In the step S102 of the embodiment shown in fig. 1, when predicting the target ventricular assist device used by the target object based on the first data and the second data, the method of predicting the target ventricular assist device by combining the first data and the second data in the embodiment corresponding to fig. 2 and 3 may be adopted, and steps S402 to S404 in the embodiment corresponding to fig. 4 may be adopted.

Step S401: first data characterizing a real-time state of the heart of a target object, and second data characterizing a historical state of the heart are obtained.

The step S401 is the same as the step S101 of the embodiment shown in fig. 1, and will not be described here again.

Step S402: based on the first data, a first device is determined from the candidate ventricular assist devices, and a first fitness of the first device for the target object.

The first fitness represents the fitness of the first device for the target object. The higher the first fitness is, the higher the first device is for the target object, and the lower the first fitness is, the lower the first device is for the target object.
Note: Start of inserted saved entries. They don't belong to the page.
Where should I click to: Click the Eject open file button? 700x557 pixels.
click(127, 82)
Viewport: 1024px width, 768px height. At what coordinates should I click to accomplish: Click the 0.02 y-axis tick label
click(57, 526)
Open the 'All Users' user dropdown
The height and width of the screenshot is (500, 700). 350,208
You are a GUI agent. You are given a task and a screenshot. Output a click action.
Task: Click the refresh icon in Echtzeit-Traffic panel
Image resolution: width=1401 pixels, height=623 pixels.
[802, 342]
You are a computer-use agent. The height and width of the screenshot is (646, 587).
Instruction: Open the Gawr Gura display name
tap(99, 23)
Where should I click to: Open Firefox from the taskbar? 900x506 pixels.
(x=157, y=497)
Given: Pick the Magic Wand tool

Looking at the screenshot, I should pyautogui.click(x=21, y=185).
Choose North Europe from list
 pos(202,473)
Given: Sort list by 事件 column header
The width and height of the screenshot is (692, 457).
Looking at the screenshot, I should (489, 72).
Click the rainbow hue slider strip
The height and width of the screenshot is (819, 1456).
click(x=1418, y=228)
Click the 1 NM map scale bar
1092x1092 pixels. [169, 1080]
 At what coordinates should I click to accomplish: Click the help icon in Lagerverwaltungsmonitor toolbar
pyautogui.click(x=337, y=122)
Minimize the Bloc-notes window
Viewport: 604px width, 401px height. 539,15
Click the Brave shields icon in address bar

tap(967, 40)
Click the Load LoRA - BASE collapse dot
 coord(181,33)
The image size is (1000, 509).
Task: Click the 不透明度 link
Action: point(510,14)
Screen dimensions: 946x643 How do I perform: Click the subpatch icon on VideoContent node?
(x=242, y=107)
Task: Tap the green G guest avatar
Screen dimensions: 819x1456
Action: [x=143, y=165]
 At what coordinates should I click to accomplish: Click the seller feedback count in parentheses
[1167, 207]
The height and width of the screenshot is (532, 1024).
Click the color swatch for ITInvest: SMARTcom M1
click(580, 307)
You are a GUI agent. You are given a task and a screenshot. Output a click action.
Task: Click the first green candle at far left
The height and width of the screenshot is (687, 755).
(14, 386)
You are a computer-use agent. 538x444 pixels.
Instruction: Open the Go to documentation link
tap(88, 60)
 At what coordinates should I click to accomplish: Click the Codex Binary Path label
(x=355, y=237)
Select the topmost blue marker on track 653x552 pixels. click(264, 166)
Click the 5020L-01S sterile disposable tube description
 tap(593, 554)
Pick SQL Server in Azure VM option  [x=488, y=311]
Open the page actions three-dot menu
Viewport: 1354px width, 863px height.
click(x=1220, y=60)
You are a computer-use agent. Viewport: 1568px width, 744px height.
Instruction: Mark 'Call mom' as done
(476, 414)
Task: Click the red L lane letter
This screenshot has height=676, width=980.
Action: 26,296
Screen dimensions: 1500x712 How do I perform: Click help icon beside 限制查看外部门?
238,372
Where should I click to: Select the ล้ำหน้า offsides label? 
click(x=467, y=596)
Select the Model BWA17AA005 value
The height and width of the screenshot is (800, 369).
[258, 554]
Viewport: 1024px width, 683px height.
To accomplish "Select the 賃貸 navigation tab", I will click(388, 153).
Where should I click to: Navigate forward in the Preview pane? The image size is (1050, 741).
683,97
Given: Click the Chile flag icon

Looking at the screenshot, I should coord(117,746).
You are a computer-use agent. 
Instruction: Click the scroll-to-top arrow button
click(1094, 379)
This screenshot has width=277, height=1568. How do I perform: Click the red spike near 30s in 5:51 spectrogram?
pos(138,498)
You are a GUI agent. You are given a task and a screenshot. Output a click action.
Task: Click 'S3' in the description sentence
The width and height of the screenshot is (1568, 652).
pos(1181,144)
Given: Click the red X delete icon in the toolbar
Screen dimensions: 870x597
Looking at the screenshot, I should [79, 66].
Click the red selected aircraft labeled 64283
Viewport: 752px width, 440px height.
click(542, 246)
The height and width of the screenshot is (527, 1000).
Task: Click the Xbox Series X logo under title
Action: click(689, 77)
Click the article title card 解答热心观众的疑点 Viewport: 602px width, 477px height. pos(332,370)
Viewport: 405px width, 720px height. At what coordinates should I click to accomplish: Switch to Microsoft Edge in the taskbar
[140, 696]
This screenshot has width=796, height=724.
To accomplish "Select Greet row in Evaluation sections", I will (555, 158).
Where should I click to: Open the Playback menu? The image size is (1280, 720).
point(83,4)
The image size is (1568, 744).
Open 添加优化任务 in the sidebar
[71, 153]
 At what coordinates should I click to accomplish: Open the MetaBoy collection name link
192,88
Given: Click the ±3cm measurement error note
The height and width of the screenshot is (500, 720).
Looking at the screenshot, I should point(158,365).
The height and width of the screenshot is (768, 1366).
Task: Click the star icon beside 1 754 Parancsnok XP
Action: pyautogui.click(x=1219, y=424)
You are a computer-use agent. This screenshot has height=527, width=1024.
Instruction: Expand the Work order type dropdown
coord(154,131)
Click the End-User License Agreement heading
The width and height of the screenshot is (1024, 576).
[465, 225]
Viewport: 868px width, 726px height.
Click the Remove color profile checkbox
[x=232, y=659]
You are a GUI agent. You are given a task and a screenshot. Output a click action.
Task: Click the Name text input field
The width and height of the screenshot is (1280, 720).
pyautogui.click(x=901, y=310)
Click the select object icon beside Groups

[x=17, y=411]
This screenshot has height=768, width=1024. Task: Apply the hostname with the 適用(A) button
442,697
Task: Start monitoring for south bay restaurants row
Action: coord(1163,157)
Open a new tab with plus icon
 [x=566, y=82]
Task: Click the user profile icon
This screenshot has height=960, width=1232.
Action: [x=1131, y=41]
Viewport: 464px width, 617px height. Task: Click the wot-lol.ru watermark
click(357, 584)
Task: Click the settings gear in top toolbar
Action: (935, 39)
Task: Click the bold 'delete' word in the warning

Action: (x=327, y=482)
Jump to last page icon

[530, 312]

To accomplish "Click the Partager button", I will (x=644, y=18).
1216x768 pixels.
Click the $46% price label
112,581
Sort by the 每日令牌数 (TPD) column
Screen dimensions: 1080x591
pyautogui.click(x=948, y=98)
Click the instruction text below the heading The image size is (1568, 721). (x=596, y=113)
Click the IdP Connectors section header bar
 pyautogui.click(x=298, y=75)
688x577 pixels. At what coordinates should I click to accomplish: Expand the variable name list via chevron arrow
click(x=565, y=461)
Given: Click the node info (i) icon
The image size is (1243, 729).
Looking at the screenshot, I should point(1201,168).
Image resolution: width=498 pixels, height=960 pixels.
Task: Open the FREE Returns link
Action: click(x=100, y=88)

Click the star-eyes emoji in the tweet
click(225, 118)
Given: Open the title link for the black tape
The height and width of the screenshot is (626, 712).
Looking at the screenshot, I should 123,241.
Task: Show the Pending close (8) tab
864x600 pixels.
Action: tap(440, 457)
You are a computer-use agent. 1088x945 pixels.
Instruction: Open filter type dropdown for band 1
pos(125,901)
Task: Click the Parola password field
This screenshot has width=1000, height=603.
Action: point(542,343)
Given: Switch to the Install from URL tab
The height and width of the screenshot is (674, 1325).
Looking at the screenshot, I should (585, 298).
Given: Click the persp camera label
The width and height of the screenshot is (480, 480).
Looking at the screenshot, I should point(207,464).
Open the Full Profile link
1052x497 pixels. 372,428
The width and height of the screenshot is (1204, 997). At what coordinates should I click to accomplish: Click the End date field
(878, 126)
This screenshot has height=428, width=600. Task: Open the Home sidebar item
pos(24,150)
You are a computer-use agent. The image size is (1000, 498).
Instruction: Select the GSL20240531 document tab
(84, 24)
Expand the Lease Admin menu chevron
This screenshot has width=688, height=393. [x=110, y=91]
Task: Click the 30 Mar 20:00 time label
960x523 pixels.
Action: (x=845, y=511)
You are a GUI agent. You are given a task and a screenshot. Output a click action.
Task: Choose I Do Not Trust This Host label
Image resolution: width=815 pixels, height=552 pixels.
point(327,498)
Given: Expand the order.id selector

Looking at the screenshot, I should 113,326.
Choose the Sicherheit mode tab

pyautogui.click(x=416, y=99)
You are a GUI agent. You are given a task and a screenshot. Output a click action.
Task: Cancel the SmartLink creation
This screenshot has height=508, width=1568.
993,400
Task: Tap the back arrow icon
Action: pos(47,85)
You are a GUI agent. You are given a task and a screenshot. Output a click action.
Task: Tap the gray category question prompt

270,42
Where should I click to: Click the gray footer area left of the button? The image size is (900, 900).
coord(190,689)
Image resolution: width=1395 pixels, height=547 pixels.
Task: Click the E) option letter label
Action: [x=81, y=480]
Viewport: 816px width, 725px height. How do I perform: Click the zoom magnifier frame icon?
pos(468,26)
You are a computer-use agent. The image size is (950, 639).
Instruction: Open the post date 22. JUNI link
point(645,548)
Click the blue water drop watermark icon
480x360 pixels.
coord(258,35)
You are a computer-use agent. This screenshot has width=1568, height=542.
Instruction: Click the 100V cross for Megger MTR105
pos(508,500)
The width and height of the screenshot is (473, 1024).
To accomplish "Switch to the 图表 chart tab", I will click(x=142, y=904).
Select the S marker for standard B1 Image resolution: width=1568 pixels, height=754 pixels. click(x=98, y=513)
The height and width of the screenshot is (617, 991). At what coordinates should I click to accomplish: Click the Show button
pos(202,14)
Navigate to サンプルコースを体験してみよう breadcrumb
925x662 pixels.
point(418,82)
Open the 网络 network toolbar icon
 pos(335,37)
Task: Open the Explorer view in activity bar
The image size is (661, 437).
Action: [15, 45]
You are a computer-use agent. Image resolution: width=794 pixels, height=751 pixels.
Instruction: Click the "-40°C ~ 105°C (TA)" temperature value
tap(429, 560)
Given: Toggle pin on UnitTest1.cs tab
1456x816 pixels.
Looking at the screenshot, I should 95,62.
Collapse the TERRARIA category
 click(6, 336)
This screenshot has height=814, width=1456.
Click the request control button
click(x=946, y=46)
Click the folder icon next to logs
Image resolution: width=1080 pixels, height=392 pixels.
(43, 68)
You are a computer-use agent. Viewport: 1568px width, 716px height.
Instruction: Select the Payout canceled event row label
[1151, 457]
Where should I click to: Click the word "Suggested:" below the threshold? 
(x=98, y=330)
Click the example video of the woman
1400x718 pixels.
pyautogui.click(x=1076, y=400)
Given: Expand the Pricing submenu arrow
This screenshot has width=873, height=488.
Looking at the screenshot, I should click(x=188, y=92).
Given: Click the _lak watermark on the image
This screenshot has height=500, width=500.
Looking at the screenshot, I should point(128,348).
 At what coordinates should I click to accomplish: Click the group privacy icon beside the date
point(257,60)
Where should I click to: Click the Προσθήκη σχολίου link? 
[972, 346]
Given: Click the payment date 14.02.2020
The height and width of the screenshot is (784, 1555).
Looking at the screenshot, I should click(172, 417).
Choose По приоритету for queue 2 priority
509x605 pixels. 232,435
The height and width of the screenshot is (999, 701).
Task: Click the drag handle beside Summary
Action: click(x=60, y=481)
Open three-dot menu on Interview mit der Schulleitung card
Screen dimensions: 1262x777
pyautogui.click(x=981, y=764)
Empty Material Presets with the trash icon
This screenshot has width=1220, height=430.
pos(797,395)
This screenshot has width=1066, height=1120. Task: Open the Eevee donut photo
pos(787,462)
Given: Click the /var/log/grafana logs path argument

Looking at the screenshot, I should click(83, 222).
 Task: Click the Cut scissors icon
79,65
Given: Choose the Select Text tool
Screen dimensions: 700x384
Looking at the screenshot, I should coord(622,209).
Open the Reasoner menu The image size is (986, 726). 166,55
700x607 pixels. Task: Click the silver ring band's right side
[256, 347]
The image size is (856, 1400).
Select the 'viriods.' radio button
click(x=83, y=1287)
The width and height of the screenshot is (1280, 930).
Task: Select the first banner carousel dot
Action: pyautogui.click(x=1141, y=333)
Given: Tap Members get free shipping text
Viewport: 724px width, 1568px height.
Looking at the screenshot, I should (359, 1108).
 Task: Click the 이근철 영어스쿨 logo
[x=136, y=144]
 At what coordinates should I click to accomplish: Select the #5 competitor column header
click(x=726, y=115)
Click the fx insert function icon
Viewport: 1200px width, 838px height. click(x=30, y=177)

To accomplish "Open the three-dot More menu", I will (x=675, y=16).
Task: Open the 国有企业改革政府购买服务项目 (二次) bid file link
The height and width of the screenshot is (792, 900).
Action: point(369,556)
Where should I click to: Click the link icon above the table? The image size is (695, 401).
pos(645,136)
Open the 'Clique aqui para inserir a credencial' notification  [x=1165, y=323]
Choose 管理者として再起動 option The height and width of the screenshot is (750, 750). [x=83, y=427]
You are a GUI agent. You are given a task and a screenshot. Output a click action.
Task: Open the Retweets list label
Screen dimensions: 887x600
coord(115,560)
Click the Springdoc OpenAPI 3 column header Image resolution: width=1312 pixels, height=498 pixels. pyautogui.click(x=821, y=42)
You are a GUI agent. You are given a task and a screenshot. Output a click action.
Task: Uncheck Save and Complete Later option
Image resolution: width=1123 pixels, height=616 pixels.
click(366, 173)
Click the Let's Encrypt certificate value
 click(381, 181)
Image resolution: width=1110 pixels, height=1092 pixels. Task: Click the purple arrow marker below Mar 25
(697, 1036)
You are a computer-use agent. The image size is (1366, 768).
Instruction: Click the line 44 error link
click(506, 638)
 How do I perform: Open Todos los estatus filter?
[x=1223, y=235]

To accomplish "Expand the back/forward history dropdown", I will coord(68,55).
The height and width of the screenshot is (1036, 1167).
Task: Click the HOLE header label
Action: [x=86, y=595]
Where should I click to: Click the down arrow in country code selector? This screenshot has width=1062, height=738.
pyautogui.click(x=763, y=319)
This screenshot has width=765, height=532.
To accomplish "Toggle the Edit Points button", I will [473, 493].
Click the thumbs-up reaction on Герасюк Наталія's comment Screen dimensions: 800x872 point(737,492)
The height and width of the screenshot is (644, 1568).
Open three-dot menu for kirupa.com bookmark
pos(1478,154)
In one embodiment, the candidate ventricular assist device configures a parameter data range of the applicable preset cardiac parameter items in advance, based on the parameter data range, if data in the parameter data range corresponding to the candidate ventricular assist exists in the first data, the candidate ventricular assist device is determined as the first device, and a proportion of the number of the cardiac parameter items in the data in the parameter data range in the total number of the cardiac parameter items in the first data is calculated, and the proportion is taken as a first adaptation degree; if the first data is not in the parameter data range corresponding to the alternative ventricular assist device, the alternative ventricular assist device is not the first device.

For example: the first data are shown in table 1 below.

TABLE 1

Heart rate of heart	Mean arterial pressure	Left ventricular pressure	End diastole of left ventricle
				P1	P2	P3	P4

The parameter data ranges of the preset cardiac parameter items for which the alternative ventricular assist device S1 is preconfigured are shown in table 2 below.

TABLE 2

Heart rate of heart	Mean arterial pressure	Left ventricular pressure	End diastole of left ventricle
				A1～A2	A3～A4	A5～A6	A7～A8

Wherein, the parameter data P1 of the heart rate contained in the first data is located in the heart rate parameter data range corresponding to the device S1; the parameter data P2 of the mean arterial pressure contained in the first data is located in the range of the mean arterial pressure parameter data corresponding to the device S1. Since the first data includes the parameter data range corresponding to the ventricular assist device S1, the ventricular assist device S1 is the first device, and the number of parameter items of the first data within the parameter data range corresponding to the ventricular assist device S1 is 2, the total number of preset cardiac parameter items of the first data is 4, and the calculated duty ratio is 2/4=50%, which is used as the first fitness.

Step S403: based on the second data, a second device is determined from the candidate ventricular assist devices, and a second fitness of the second device for the target object.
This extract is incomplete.